1. What is the primary goal of investment analysis?
(A) To maximize consumption
(B) To evaluate risk and return for decision-making
(C) To minimize taxes only
(D) To ensure liquidity only
2. Which of the following is a fundamental analysis tool?
(A) Price chart patterns
(B) Moving averages
(C) Balance sheet examination
(D) Relative strength index
3. Technical analysis primarily studies:
(A) Company fundamentals
(B) Price movements and trading volumes
(C) Macroeconomic policies
(D) Management efficiency
4. What does diversification in investment help reduce?
(A) Systematic risk
(B) Unsystematic risk
(C) Inflation risk
(D) Market risk
5. Which of the following is considered a risk-free investment?
(A) Corporate bonds
(B) Treasury bills
(C) Mutual funds
(D) Equity shares
6. The CAPM model is used to calculate:
(A) Book value of assets
(B) Expected return on equity
(C) Dividend yield
(D) Company revenue growth
7. Beta in investment analysis measures:
(A) Total risk of a security
(B) Company profitability
(C) Volatility of a security relative to the market
(D) Dividend payout ratio
8. Which type of risk cannot be diversified away?
(A) Business risk
(B) Financial risk
(C) Market risk
(D) Liquidity risk
9. The price-to-earnings (P/E) ratio is an example of:
(A) Fundamental analysis ratio
(B) Technical indicator
(C) Liquidity ratio
(D) Solvency ratio
10. What does NPV stand for in investment appraisal?
(A) Net Price Value
(B) Net Profit Variable
(C) New Portfolio Valuation
(D) Net Present Value
11. If NPV of a project is positive, it indicates:
(A) The project should be rejected
(B) The project has no effect
(C) The project is profitable
(D) The project has zero risk
12. The Internal Rate of Return (IRR) is:
(A) The average return of equity shares
(B) The discount rate that makes NPV zero
(C) The inflation rate in an economy
(D) The highest rate of dividend paid
13. Which method considers the time value of money?
(A) Net present value
(B) Accounting rate of return
(C) Payback period
(D) Average return method
14. The efficient frontier in portfolio theory represents:
(A) Portfolios with maximum taxation
(B) Portfolios with maximum risk
(C) Portfolios with zero correlation
(D) Portfolios with minimum risk for a given return
15. Which of the following is an example of systematic risk?
(A) Strike in a company
(B) Management inefficiency
(C) Interest rate changes
(D) Product failure
16. A stock with a beta greater than 1 is:
(A) Less volatile than the market
(B) More volatile than the market
(C) Equally volatile as the market
(D) Risk-free
17. Dividend yield is calculated as:
(A) Dividend / Earnings per share
(B) Dividend / Book value
(C) Dividend / Net profit
(D) Dividend per share / Market price per share
18. A high P/E ratio generally indicates:
(A) Undervalued stock
(B) Low growth prospects
(C) Overvalued or growth-oriented stock
(D) Poor performance
19. The random walk theory suggests that:
(A) Stock prices follow predictable patterns
(B) Stock prices are influenced only by fundamentals
(C) Stock prices move randomly and cannot be predicted
(D) Stock prices depend only on dividends
20. Fundamental analysis consists of:
(A) Behavioral study of investors
(B) Price trend analysis only
(C) Volume analysis only
(D) Economic, industry, and company analysis
21. What does standard deviation measure in investment?

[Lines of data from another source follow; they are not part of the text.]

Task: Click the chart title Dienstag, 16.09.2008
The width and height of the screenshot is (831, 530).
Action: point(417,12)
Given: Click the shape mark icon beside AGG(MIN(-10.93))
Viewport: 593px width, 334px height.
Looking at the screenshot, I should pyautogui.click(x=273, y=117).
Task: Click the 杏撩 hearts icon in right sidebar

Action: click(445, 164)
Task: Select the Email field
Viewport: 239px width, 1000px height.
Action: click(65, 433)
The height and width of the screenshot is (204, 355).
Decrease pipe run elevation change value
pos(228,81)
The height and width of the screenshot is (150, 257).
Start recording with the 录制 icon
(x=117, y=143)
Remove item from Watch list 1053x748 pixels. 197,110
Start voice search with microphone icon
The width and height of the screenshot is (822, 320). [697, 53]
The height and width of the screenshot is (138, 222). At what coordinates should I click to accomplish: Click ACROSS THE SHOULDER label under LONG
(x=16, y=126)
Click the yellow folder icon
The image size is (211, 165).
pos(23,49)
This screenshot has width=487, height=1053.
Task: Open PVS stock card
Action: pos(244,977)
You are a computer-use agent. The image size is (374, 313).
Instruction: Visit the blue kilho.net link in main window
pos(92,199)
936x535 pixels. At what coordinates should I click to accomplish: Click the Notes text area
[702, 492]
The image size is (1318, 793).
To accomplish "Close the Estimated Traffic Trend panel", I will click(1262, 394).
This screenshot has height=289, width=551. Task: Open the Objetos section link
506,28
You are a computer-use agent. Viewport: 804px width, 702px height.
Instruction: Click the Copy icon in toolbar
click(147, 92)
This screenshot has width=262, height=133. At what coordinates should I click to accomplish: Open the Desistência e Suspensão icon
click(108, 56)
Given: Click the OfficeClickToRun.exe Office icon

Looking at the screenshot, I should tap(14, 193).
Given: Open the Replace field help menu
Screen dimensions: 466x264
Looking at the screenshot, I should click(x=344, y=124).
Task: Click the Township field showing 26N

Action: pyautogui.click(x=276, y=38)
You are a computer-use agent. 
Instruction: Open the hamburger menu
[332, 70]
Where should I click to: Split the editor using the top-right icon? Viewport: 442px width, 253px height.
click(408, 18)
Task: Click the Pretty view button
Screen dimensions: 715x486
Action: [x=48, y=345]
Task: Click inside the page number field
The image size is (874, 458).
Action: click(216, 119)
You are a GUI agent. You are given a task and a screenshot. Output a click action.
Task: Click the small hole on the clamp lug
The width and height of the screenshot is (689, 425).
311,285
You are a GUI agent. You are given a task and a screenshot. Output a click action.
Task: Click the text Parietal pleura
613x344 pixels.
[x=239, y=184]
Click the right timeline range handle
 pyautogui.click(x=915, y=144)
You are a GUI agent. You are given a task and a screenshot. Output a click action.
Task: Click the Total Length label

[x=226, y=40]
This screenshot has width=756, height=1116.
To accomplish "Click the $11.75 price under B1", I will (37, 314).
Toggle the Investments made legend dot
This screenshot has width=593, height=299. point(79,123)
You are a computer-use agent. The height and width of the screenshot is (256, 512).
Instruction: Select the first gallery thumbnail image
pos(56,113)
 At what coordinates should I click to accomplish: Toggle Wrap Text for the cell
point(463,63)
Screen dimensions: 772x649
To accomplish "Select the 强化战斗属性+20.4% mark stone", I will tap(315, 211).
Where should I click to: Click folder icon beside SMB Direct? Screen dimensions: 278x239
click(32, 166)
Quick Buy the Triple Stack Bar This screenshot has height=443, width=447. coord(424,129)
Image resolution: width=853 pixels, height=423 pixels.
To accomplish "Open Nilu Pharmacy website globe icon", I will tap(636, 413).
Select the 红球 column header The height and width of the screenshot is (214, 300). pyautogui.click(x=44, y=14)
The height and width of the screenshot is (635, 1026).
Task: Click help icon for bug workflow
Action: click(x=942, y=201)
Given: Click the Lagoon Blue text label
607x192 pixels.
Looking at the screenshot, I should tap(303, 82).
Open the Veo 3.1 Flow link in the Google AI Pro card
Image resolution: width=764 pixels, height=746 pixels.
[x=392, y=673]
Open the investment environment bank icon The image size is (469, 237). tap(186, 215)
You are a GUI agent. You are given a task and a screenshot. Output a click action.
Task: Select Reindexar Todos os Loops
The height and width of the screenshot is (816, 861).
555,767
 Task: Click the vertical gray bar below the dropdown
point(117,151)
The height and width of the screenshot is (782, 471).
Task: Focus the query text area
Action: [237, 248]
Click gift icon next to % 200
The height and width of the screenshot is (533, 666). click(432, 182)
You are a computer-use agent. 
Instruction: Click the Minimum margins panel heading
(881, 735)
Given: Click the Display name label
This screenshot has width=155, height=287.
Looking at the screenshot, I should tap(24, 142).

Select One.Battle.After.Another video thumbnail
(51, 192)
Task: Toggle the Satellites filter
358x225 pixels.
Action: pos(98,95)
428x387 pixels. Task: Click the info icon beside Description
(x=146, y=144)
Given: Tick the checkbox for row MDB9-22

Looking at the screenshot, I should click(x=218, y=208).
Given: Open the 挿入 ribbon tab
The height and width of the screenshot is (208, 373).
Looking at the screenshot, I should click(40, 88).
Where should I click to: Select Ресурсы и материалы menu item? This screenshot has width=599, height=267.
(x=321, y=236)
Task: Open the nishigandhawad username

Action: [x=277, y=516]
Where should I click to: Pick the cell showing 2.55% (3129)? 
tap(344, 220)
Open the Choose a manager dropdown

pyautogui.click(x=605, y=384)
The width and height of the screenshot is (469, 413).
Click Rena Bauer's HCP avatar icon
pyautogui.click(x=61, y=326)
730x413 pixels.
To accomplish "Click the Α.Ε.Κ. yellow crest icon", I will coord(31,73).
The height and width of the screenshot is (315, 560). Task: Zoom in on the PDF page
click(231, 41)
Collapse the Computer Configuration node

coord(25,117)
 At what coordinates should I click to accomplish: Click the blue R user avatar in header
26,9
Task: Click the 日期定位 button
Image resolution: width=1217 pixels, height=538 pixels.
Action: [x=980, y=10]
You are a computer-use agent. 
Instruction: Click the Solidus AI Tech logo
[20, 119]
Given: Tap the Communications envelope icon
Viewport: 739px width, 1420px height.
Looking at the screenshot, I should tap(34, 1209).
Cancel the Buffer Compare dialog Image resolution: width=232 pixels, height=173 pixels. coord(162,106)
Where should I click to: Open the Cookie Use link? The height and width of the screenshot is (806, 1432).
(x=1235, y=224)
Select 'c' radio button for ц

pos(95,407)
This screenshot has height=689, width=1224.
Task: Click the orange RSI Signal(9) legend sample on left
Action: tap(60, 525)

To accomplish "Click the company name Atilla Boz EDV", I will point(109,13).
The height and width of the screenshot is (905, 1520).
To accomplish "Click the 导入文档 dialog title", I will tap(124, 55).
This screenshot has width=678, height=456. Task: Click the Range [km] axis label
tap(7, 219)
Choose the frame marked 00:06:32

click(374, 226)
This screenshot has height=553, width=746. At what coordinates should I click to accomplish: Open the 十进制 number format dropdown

(A) Risk/volatility of returns
(B) Average return
(C) Market capitalization
(D) Dividend growth
22. Sharpe ratio is used to measure:
(A) Liquidity of an investment
(B) Return per unit of systematic risk
(C) Dividend yield
(D) Return per unit of total risk
23. Which portfolio offers the best risk-return trade-off?
(A) Efficient portfolio
(B) Minimum variance portfolio
(C) Random portfolio
(D) Over-diversified portfolio
24. What is meant by intrinsic value of a stock?
(A) Market price
(B) Book value
(C) Dividend declared
(D) True value based on fundamentals
25. Which ratio shows how much investors are willing to pay per dollar of earnings?
(A) Debt-equity ratio
(B) Return on assets
(C) Dividend payout ratio
(D) Price-to-earnings ratio
26. Which of the following is a technical analysis tool?
(A) Balance sheet analysis
(B) Trend lines and moving averages
(C) Dividend discount model
(D) Economic indicators
27. Which of the following is considered a leading economic indicator?
(A) GDP growth
(B) Inflation rate
(C) Stock market performance
(D) Corporate profits
28. Which valuation model assumes dividends grow at a constant rate?
(A) CAPM
(B) Dividend discount model (DDM)
(C) Arbitrage pricing theory
(D) Efficient frontier
29. What is the risk-return trade-off?
(A) Higher risk, lower return
(B) Lower risk, higher return
(C) Higher risk, higher potential return
(D) Risk and return are unrelated
30. Which of these is NOT part of portfolio analysis?
(A) Asset allocation
(B) Diversification
(C) Technical charting
(D) Risk-return assessment
31. Market capitalization of a company is calculated as:
(A) Price per share × Number of outstanding shares
(B) Price per share × Earnings per share
(C) Dividend per share × Earnings per share
(D) Book value × Equity shares
32. Which investment appraisal method ignores time value of money?
(A) Payback period
(B) IRR
(C) NPV
(D) Discounted cash flow
33. What is alpha in portfolio analysis?
(A) Return expected based on risk
(B) Volatility of a stock
(C) Risk-free rate of return
(D) Excess return over expected return
34. Which of these is a defensive stock?
(A) Luxury goods company
(B) Technology startup
(C) Utility company
(D) Automobile company
35. Which of the following ratios measures profitability?
(A) Current ratio
(B) Debt-equity ratio
(C) Price-to-book ratio
(D) Return on equity
36. Which method is best for comparing mutually exclusive projects?
(A) Net present value
(B) Accounting rate of return
(C) Payback period
(D) Cash flow method
37. What does the capital market line (CML) represent?
(A) Price trend line
(B) Risk-return trade-off for individual securities
(C) Dividend yield curve
(D) Risk-return trade-off for efficient portfolios
38. What does the security market line (SML) represent?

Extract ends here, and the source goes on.